0

Good day,

I am using BeautifulSoup to parse an XML file which has a tag like the sample below which contains some binary data:

<data length=1234 encoding="x-modified">
:M\ANEG9&3I6%1I8CN!68<ID(E]*%N]Y/J;:6EYM6&N:9<E9).YA*I:94*]9O.[Y
R;59Z0LEWY;74*:E!5YWM8KE[AE;48:5N"I74*:H(E#L79X57ZG1'E:85=YVE68,
:3=5=:B&FVN-Y(EU;UJ:*28FSQ#F6,ID'V:EE-JVN=APE:9X&8EYFL<67TI$DBR0
........
</data>

The tag, attributes and binary data is read all wrong as below:

<data>1234 encoding="x-modified"&gt;
:M\ANEG93I6%1I8CN!68<ID>(E]*%N]Y/J;:6EYM6<E9>).YA*I:94*]9O.[Y
R;59Z0LEWY;74*:E!5YWM8KE[AE;48:5N"I74*:H(E#L79X57ZG1'E:85=YVE68,
:3=5=:B(EU;UJ:*28FSQ#F6,ID'V:EE-JVN=APE:9X8EYFL</E9></ID></data>

Note how the data is truncated when a '<' is encountered in the data. Also note that the attribute 'length' is removed when the tag is read.

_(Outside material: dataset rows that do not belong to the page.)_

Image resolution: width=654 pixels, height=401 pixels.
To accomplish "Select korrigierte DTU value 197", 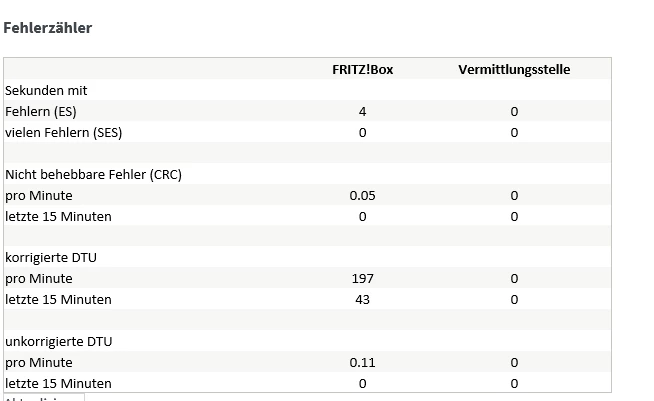I will [x=362, y=279].

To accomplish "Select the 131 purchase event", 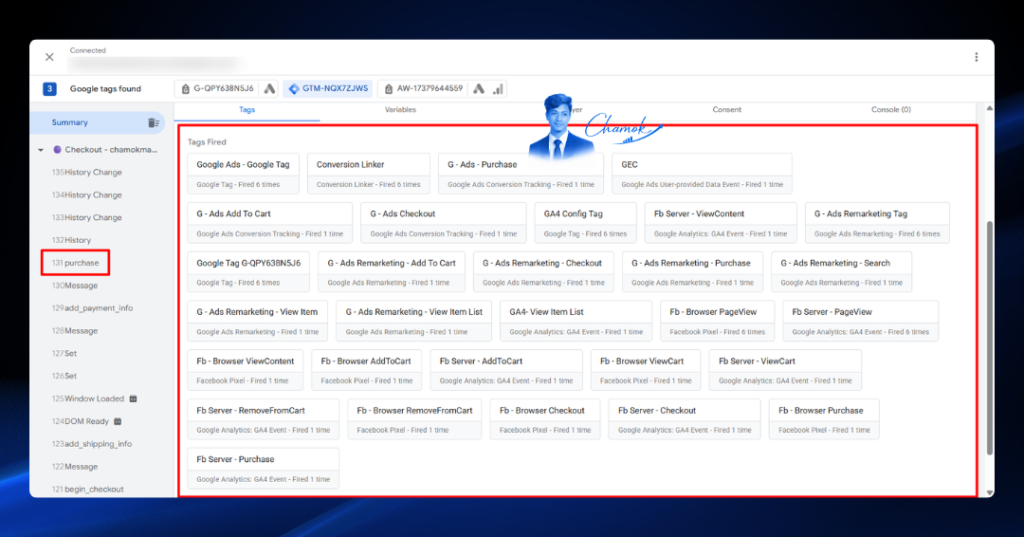I will point(75,263).
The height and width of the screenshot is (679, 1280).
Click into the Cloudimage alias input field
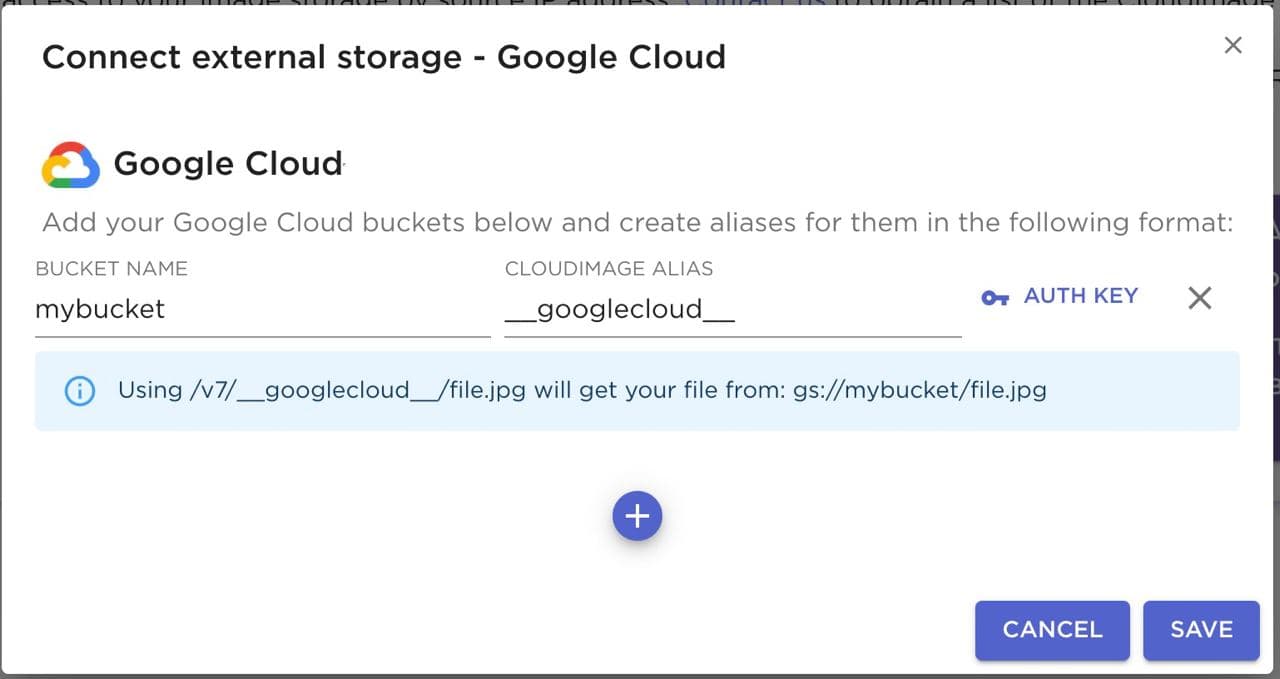pos(732,310)
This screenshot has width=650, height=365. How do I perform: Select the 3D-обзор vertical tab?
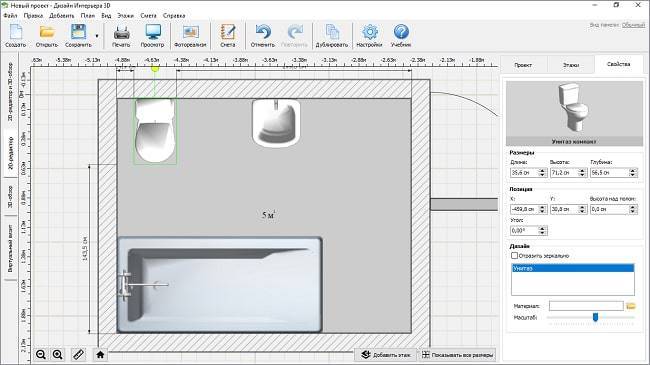[10, 197]
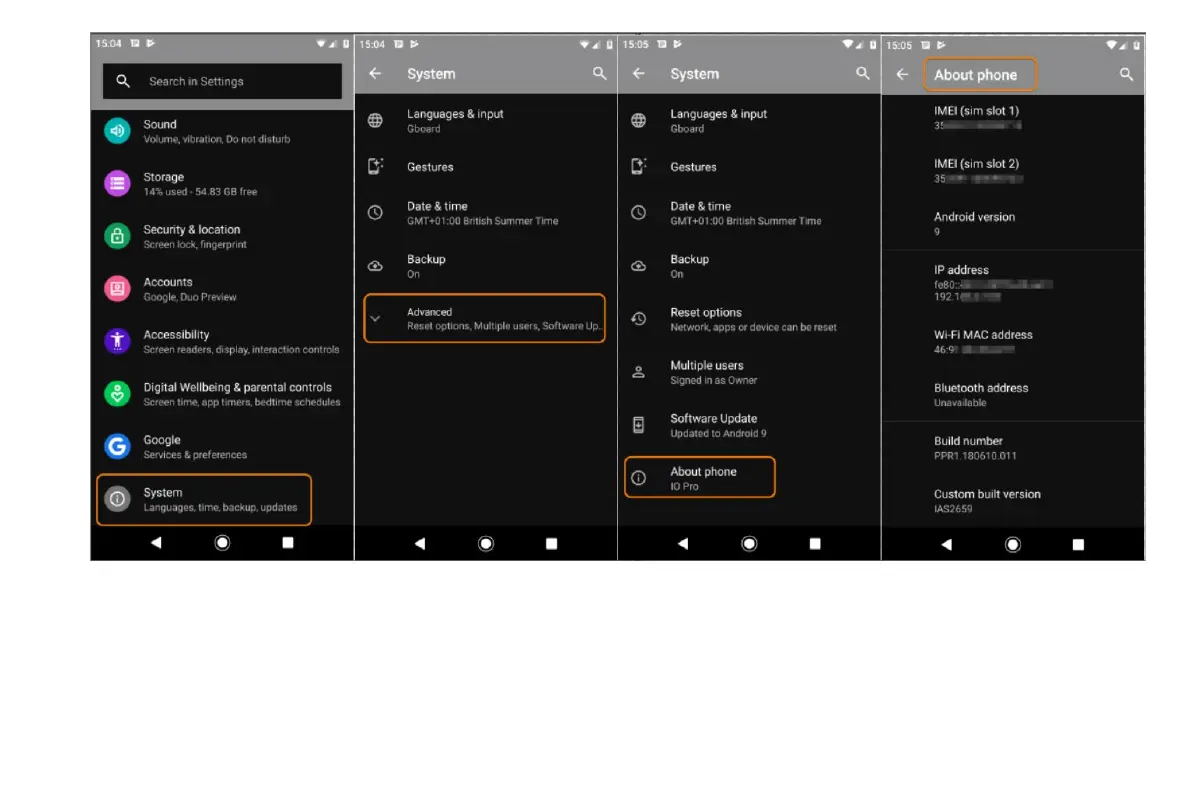Select the pink Accounts icon
The image size is (1191, 794).
point(118,289)
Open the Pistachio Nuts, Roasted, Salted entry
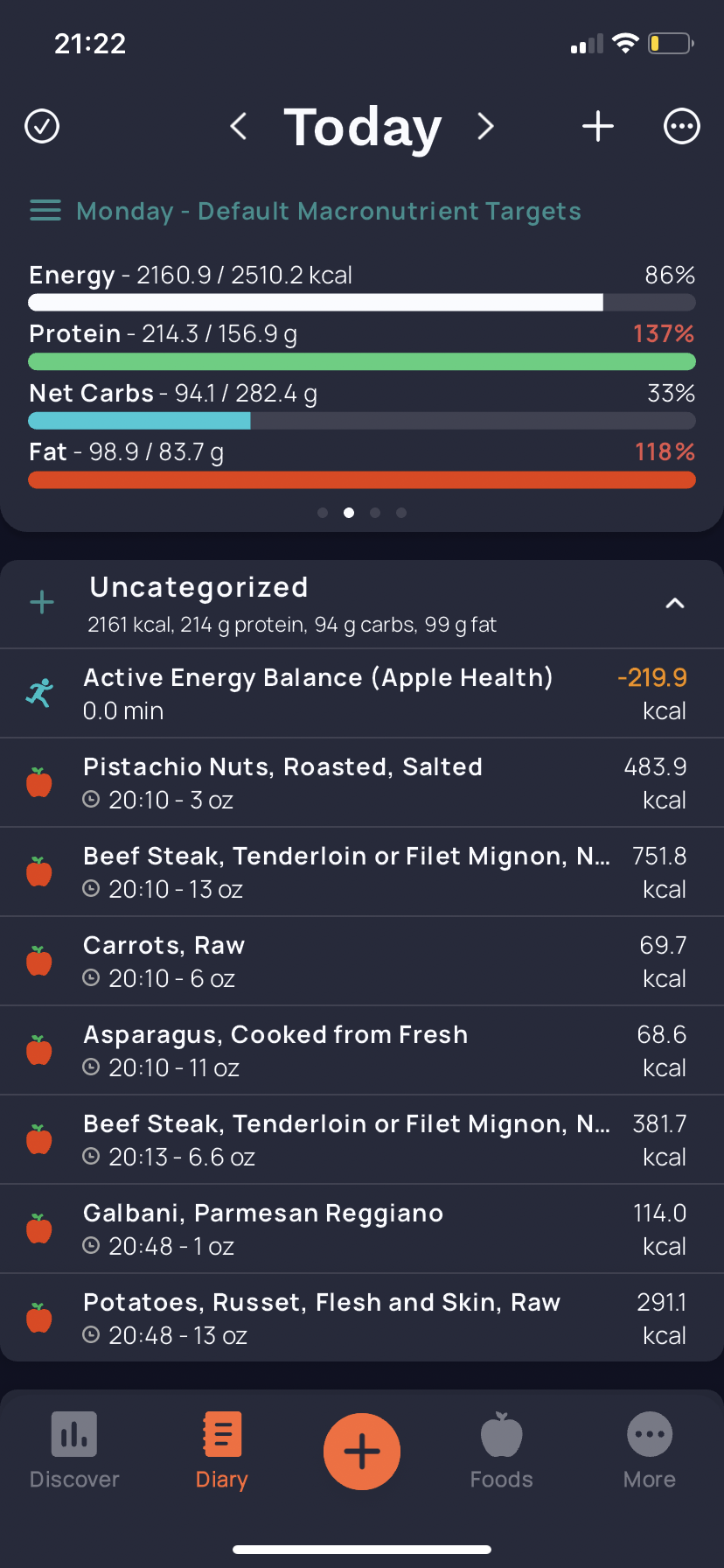This screenshot has width=724, height=1568. [362, 782]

Any ideas how I can work around this are appreciated.

Thank you.

skywalker
  • 37
  • 9

1 Answers1

1

You describe this as an XML file, but it isn't.

The data is a complete mess (in XML, "<" isn't allowed in text nodes without escaping), and while BeautifulSoup is doing its best to create order out of chaos, it's not magic, and it's clearly failing on this sample.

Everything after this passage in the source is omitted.